VIPergic neuroprotection in epileptogenesis: challenges and opportunities

Abstract

In mesial temporal lobe epilepsy (MTLE), seizures typically arise in the hippocampus or other mesial temporal lobe structures. The aetiology of MTLE epileptogenesis in still unknown, yet putative precipitating events such as trauma, complex febrile seizures, status epilepticus, inflammatory insults, or ischemia have been implicated. MTLE is commonly associated to a high degree of hippocampal sclerosis (HS) leading to frequent anti-epileptic drug refractoriness. Thus, the aim of recent therapeutic strategies has shifted from control of symptomatic seizures to putative prevention of epileptogenic processes. Vasoactive intestinal peptide (VIP) acts as a neurotransmitter, neurotrophic or neuroprotective factor in the central nervous system (CNS), also displaying anti-inflammatory and neurogenic actions. In the hippocampus, a brain area implicated in learning and memory, VIP released from basket cells and/or interneuron-selective interneurons controls GABAergic transmission and pyramidal cell activity influencing hippocampal-dependent synaptic plasticity (long-term potentiation and long-term depression) and cognition. VPAC₁ receptor activation enhances hippocampal synaptic transmission by fostering disinhibition, while stimulation of VPAC₂ receptors favours pyramidal cell excitability. Interestingly, VIP released from interneurons has potent anti-inflammatory actions, participates in the maintenance of the blood-brain barrier integrity, and strengthens neurogenesis. VPAC₁ and VPAC₂ receptors play differential roles in the regulation of the neuro-immune interactions. In this context, we gathered here the available information concerning the impact of VIP on neurotransmission and neuronal excitability in MTLE-HS and discuss the preventive use of selective VIP receptor ligands to abrogate epileptogenesis in MTLE-HS by controlling synaptic plasticity, neurogenesis and neuronal survival, neuroinflammation, and blood-brain barrier damage.
####################
# What you will do:
Copy out the text above on VIPergic neuroprotection in epileptogenesis word for word, from its title through the last sentence of the abstract.
####################
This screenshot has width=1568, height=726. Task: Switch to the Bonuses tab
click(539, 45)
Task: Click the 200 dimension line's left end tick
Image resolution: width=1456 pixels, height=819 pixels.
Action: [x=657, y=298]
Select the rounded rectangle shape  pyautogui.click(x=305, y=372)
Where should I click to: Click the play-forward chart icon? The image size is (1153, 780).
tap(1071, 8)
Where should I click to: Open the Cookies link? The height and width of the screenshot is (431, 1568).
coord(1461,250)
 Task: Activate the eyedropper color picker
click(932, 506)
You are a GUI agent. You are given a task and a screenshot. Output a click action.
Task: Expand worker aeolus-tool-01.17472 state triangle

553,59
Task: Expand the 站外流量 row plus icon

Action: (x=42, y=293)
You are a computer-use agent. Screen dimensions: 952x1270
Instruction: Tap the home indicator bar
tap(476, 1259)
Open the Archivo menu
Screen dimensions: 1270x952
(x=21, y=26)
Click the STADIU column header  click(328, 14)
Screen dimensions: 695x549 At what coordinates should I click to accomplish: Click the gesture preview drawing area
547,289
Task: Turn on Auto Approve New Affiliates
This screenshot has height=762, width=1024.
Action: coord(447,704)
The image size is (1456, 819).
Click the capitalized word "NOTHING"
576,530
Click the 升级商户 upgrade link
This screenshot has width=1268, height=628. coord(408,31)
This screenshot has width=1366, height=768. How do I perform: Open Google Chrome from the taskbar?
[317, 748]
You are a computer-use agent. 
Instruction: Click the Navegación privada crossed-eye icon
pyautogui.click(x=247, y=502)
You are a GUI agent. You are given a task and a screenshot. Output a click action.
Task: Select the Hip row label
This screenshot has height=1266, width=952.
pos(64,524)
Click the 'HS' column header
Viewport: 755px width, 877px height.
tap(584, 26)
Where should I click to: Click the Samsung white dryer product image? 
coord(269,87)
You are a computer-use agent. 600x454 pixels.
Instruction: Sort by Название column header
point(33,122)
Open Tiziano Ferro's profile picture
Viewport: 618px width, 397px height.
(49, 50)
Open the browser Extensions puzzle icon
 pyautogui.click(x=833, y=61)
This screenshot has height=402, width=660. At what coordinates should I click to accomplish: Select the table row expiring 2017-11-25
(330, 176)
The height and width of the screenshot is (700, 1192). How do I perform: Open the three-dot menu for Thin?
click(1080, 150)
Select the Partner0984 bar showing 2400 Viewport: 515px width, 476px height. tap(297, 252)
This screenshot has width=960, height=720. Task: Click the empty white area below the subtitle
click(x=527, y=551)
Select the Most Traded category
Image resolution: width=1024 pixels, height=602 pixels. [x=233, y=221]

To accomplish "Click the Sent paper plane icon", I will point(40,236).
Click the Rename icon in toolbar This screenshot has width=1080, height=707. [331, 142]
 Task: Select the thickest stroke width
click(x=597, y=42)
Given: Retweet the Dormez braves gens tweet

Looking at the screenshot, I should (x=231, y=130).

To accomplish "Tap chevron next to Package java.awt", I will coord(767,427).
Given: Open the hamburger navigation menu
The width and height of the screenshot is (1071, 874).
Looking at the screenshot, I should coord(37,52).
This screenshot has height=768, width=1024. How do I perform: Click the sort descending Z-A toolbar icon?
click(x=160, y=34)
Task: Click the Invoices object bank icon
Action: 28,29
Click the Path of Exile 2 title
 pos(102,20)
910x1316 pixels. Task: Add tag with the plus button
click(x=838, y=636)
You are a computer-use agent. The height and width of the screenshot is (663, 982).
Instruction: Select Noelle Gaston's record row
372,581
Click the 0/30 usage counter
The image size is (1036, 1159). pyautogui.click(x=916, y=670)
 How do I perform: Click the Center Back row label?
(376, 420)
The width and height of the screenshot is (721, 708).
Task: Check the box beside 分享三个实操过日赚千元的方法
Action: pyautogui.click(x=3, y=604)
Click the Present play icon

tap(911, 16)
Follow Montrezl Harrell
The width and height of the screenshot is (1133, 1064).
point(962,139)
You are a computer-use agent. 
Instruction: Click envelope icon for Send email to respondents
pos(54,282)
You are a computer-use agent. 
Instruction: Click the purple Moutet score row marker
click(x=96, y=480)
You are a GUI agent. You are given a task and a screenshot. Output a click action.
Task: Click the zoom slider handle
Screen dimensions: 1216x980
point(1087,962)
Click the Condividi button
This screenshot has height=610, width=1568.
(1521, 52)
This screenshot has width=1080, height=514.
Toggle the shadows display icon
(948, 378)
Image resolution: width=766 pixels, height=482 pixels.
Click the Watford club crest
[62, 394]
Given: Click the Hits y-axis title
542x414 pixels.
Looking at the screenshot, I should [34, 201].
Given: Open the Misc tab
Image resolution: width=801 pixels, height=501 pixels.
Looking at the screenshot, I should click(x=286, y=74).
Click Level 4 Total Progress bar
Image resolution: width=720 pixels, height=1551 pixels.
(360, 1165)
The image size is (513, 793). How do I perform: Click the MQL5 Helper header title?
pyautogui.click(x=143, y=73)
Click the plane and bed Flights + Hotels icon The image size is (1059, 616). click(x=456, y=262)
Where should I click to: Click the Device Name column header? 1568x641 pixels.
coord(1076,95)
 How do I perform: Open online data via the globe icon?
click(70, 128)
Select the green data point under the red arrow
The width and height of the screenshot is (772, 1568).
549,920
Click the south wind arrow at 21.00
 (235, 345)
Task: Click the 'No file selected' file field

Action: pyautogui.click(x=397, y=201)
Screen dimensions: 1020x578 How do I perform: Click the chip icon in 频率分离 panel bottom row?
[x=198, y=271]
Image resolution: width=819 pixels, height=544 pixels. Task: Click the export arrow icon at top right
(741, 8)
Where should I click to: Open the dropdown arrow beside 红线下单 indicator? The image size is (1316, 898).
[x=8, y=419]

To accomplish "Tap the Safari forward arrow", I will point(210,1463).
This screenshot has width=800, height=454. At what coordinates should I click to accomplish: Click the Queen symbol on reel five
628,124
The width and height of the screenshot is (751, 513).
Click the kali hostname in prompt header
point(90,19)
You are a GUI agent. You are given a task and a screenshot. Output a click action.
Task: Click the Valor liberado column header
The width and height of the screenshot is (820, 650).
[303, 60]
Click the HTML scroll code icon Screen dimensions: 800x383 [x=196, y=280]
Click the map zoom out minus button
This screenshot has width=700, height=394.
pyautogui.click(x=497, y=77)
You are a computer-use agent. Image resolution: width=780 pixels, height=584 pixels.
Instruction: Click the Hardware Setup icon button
####################
# The answer:
VIPergic neuroprotection in epileptogenesis: challenges and opportunities

Abstract

In mesial temporal lobe epilepsy (MTLE), seizures typically arise in the hippocampus or other mesial temporal lobe structures. The aetiology of MTLE epileptogenesis in still unknown, yet putative precipitating events such as trauma, complex febrile seizures, status epilepticus, inflammatory insults, or ischemia have been implicated. MTLE is commonly associated to a high degree of hippocampal sclerosis (HS) leading to frequent anti-epileptic drug refractoriness. Thus, the aim of recent therapeutic strategies has shifted from control of symptomatic seizures to putative prevention of epileptogenic processes. Vasoactive intestinal peptide (VIP) acts as a neurotransmitter, neurotrophic or neuroprotective factor in the central nervous system (CNS), also displaying anti-inflammatory and neurogenic actions. In the hippocampus, a brain area implicated in learning and memory, VIP released from basket cells and/or interneuron-selective interneurons controls GABAergic transmission and pyramidal cell activity influencing hippocampal-dependent synaptic plasticity (long-term potentiation and long-term depression) and cognition. VPAC₁ receptor activation enhances hippocampal synaptic transmission by fostering disinhibition, while stimulation of VPAC₂ receptors favours pyramidal cell excitability. Interestingly, VIP released from interneurons has potent anti-inflammatory actions, participates in the maintenance of the blood-brain barrier integrity, and strengthens neurogenesis. VPAC₁ and VPAC₂ receptors play differential roles in the regulation of the neuro-immune interactions. In this context, we gathered here the available information concerning the impact of VIP on neurotransmission and neuronal excitability in MTLE-HS and discuss the preventive use of selective VIP receptor ligands to abrogate epileptogenesis in MTLE-HS by controlling synaptic plasticity, neurogenesis and neuronal survival, neuroinflammation, and blood-brain barrier damage.